SOURCE EXTRACT:
Segment Open
Not many games let you turn your arm into a long steel blade and cut people in half—top half going this-a-way, bottom half going that-a-way. Even fewer let you turn your hands into giant claws to cut off your victims’ legs, too. And as far as we know, not one has ever let you run diagonally up the side of building, skitter over a collapsing fire escape, and take a leaping vault off the roof as your hand—now a 50-yard whip—tags a hovering ’copter and reels you toward the cockpit to the horror of the doomed pilots. Such is the awesome power you’ll wield in Prototype, Activision’s apocalyptic and wildly entertaining third-person action-adventure.
Events begin grimly, as Alex Mercer wakes up in a morgue. He quickly discovers that he’s become a nearly indestructible shape-shifter capable of creating weapons out of his flesh and disguising himself as anyone he consumes, among other interesting abilities—such as making giant spikes pop out of the ground to skewer his enemies. So, when the amnesiac Mercer wanders topside into a plague-ridden Manhattan and finds himself pursued by crazed pedestrians, the military, and genetic mutants, he doesn’t hesitate to break out the cutlery.
Alex's Blade Arm is one of the most effective--and gruesome--weapons in Mercer's repertoire. No word, though, on whether or not you can take it on the plane.
Prototype’s plot is sabotaged by inconsequential characters and the “Web of Intrigue,” a video montage of your victims’ memories that cough up bits of backstory. Like its enormous but undifferentiated re-creation of Manhattan (which you can traverse by running straight up the walls of buildings and leaping rooftop to rooftop from Battery Park to Harlem), Prototype substitutes scale for detail. But that’s fine with us, because Prototype is all about combat and improvising new techniques in crowd control.
Segment Closed
(Pixel coordinate grounding data)
Segment Open
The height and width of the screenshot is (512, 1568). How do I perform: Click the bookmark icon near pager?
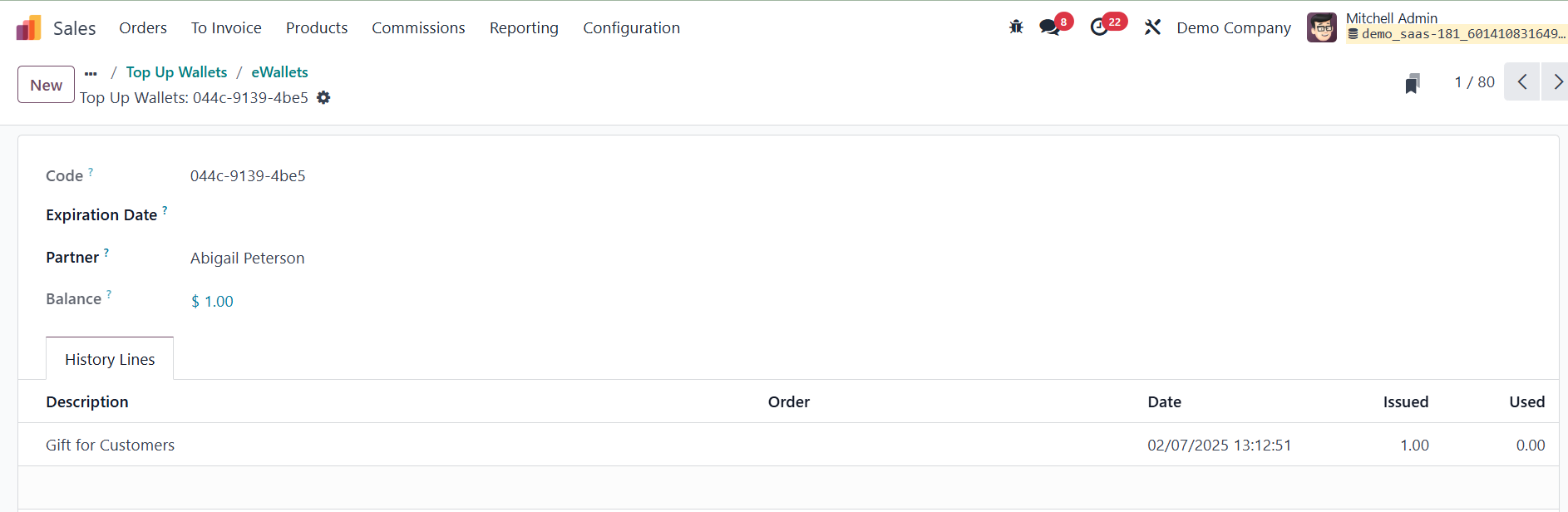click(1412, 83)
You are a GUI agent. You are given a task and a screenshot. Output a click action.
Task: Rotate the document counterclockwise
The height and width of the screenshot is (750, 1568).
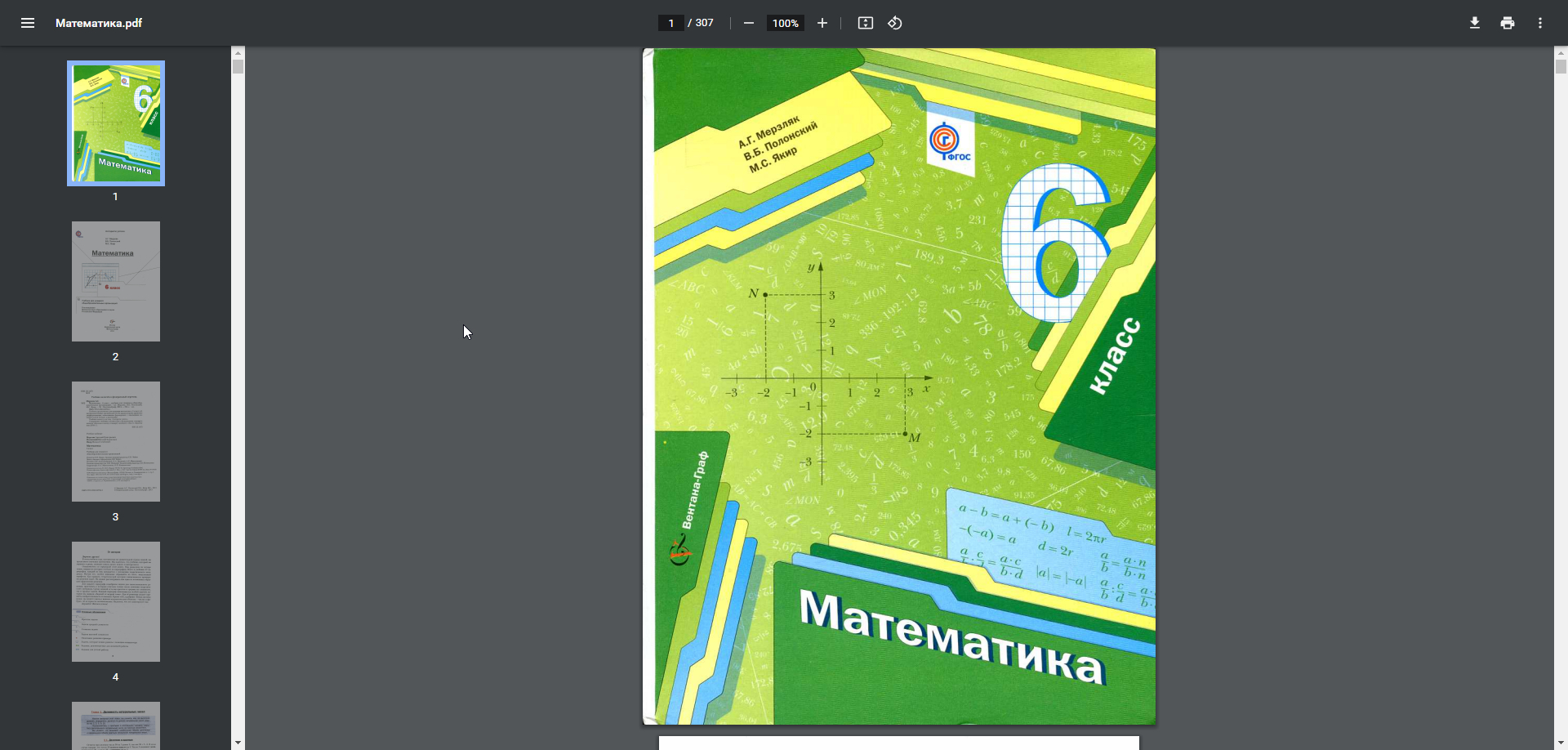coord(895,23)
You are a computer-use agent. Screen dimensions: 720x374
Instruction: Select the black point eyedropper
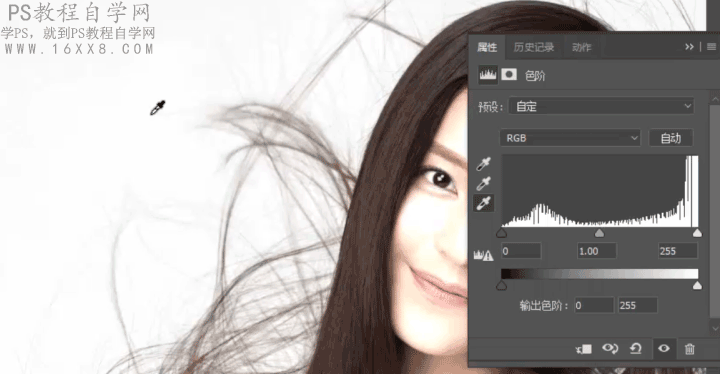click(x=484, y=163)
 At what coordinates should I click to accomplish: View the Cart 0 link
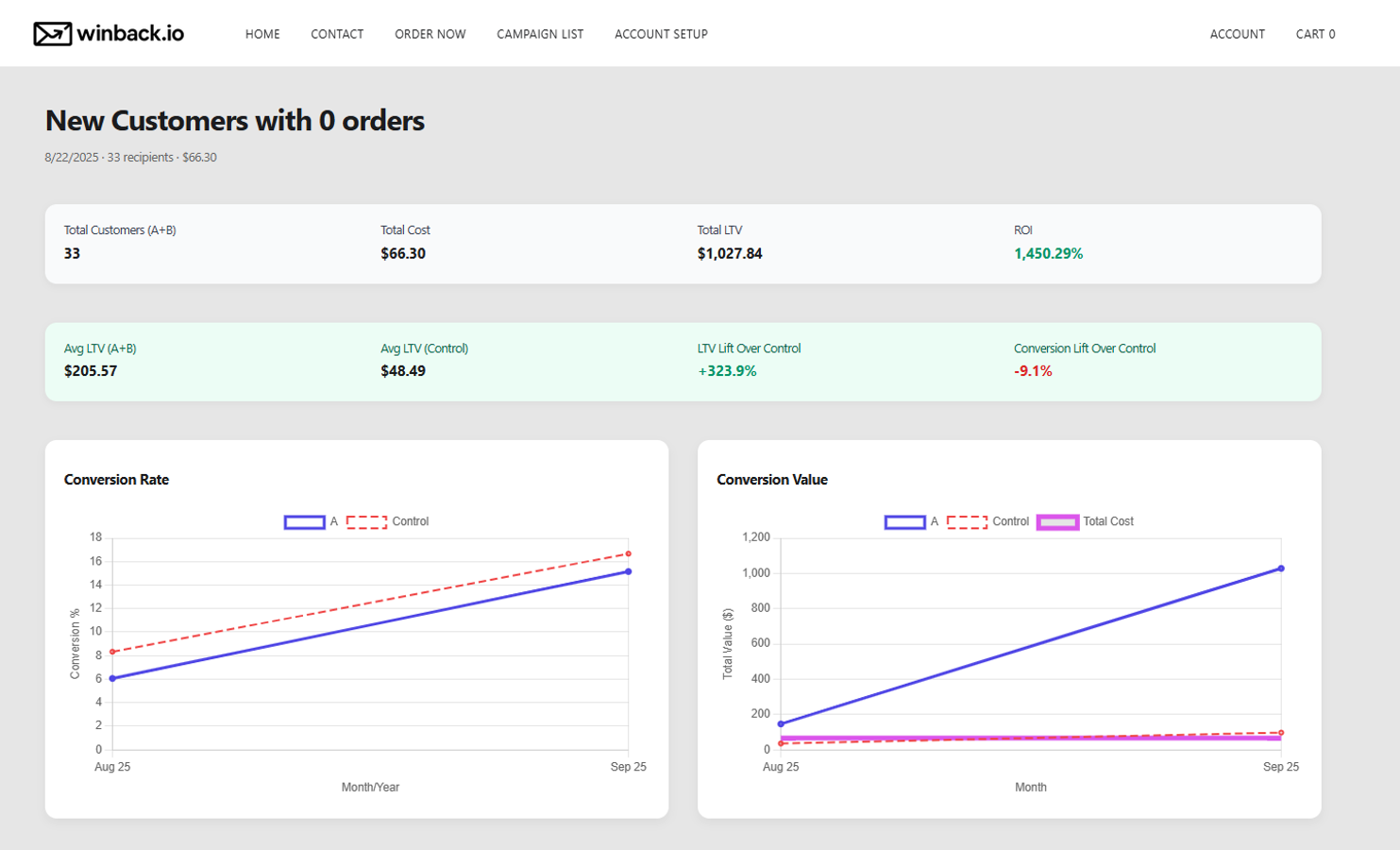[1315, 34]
Segment Closed
TASK STATEMENT: Pick up the Prototype review after its last sentence and carry on writing it.

RESPONSE FOR THIS EXERCISE:
The game never lets you settle into a comfy routine. A quiet infiltration into a military base turns into bloodshed when a genetic detector sees through your disguise; that tank you hijacked won’t last long against rocket launchers wielded by ground forces; and that airstrike team will pursue you relentlessly through narrow streets and underpasses and over rooftops until you go down or they do. As the difficulty scales up, so do your powers, which can be upgraded by cashing in the “Evolve Points” you earn throughout missions (keyboard and mouse controls actually have an edge over gamepad controls, thanks to faster swaps between your expanding catalog of abilities).
Once you've latched on, you can bring it down, or hoist yourself up to it for a nasty hijack.
Through the 14 hours of single-player missions, Prototype’s Manhattan essentially becomes a canvas upon which to indulge and refine Mercer’s spectacular badassery. Smash tanks with a 40-story freefall, lash yourself toward a copter with a Whipfist, eat the pilots, and rain missiles on rampaging genetic mutants from the air. And if you’re overwhelmed, let ’er rip with one of your kick-ass Devastator attacks, like the Air Tendril, which pierces everything in the same zip code with your own intestines.
Yes, a less pulpy story and more detailed Manhattan would have been welcome, but what Prototype does well it does awesomely well. Even better, after you finish the story mode, Prototype lets you start a new game with all your accumulated powers intact—why save Manhattan, we thought, when we could rip a hole through it instead? With great power comes great irresponsibility.
Spectacular, bloody combat with plenty of room for replay. Beautifully animated parkour moves.
Uninspired missions and post-game challenges. The story is literally scattered all over the place.